Modern Life Is Not Rubbish (Unless We're Talking Bottled Water in Countries Where Tap Water Is Perfectly Safe to Drink)

Warning: I'm getting ready to rant and rave again. But don't be misled by the first harsh words I've uttered about Rome since my arrival here three weeks and one day ago. I still wouldn't want to be anywhere else on earth at this very moment.

As for my current stint in Europe, which will end when I head to Tel Aviv in one week and two days, to quote country great Ronnie Milsap, I wouldn't have missed it for the world -- or anywhere else in it. The past two months have been the realization of a life-long old-world dream. Since my first trip to Europe in 1993 (during which I hit Amsterdam, Spain and the South of France), I've glamorized the continent in my mind, dreaming of someday having the opportunity to spend more than a holiday in this land of sophisticated, vintage elegance.
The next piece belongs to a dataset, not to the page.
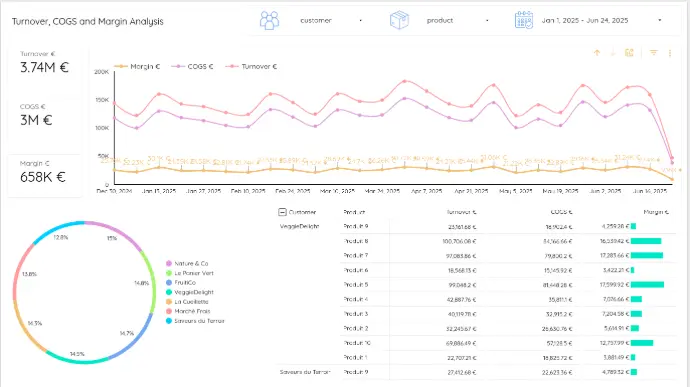Screen dimensions: 690x387
Task: Open the chart filter icon
Action: (654, 53)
When I dream, two places have consistently topped my wish list: London has been calling for nearly 20 years now (since 1994, when I made the first of roughly 20 visits), with Italy a close second. South America may have distracted me for four and a half years, followed by, alternately, Australia and Asia, for a few more, but in the back of my mind, it's always been all about Europe. Now that my dream has come true, and I've been based here for two consecutive months (one in Berlin, one in Italy), I've come to an unexpected conclusion: It's a great place to visit. Wouldn't necessarily want to live here.
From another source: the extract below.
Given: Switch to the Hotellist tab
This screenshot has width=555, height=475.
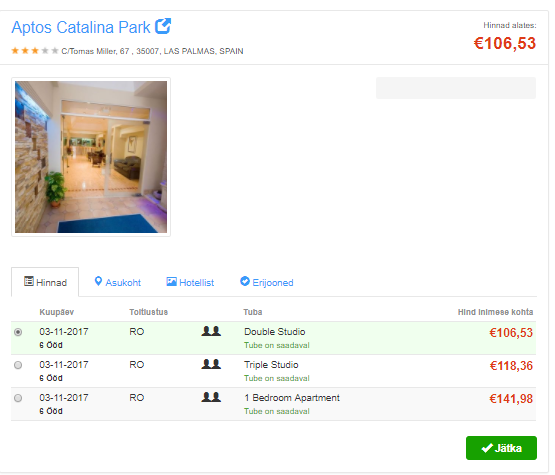Looking at the screenshot, I should (190, 282).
Don't get me wrong. Europe remains my favorite continent. There's nowhere else on earth where you can find such a colorful confluence of cultures, languages, history and beautiful men. I even discovered during my month in Berlin that I can go for prolonged periods without air conditioning (though I'd rather not). I learned that I'm perfectly okay with hanging my laundry out to dry on a clothesline outside the window of my third-floor walk-up in Rome and that I welcome the workout I get from climbing the stairs to that third-floor walk-up because there don't seem to be any apartment buildings with elevators in the city. I also realized that for better or for worse (and probably more for worse), I'm even more of a slave to technology than I previously thought!
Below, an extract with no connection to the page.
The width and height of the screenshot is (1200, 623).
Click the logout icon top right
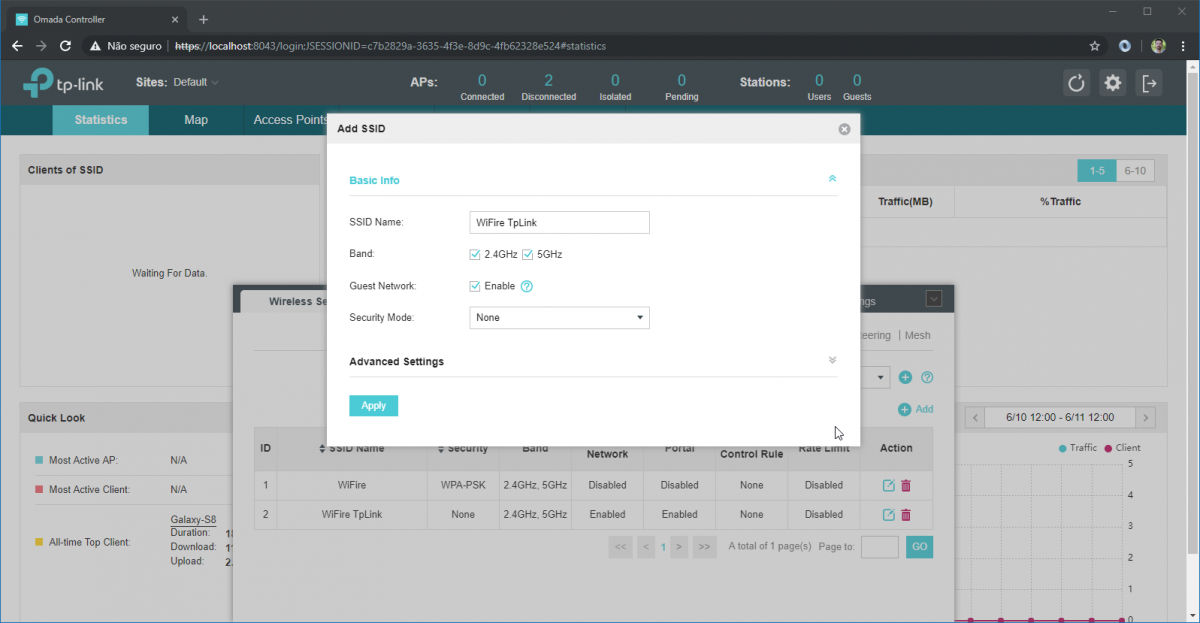pyautogui.click(x=1150, y=83)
In the past, I found the fact that much of Europe seemed to be living in the distant past to be charmingly quaint, key to its appeal. The early 20th-century-and-before vibe was fine, as long as when I returned to my hotel, I was surrounded by contemporary luxury.

When you're visiting a place on vacation, your requirements and expectations are different, too. You don't mind eating all of your meals in restaurants, and if you don't feel like going out, there's always room service. But when you're sticking around for more than a week or two, living in a regular apartment, with the goal of trying to live the way locals do, you get culture shocks that can be more jolting than anything you might experience when you leave the holiday comfort zone of your hotel.

Perhaps I've been spoiled by all of the ultra-modern amenities I enjoy in Bangkok (and the constant proximity to an ATM machine when I'm there). Or maybe it's having grown up in a culture where everything works (from remote controls to Internet connections). A few weeks ago, I was having lunch with my friend Shirley in Florence, and when Shirley asked where the bathroom is, the waitress curtly replied, "It's not working." She didn't even offer her paying customer an alternative!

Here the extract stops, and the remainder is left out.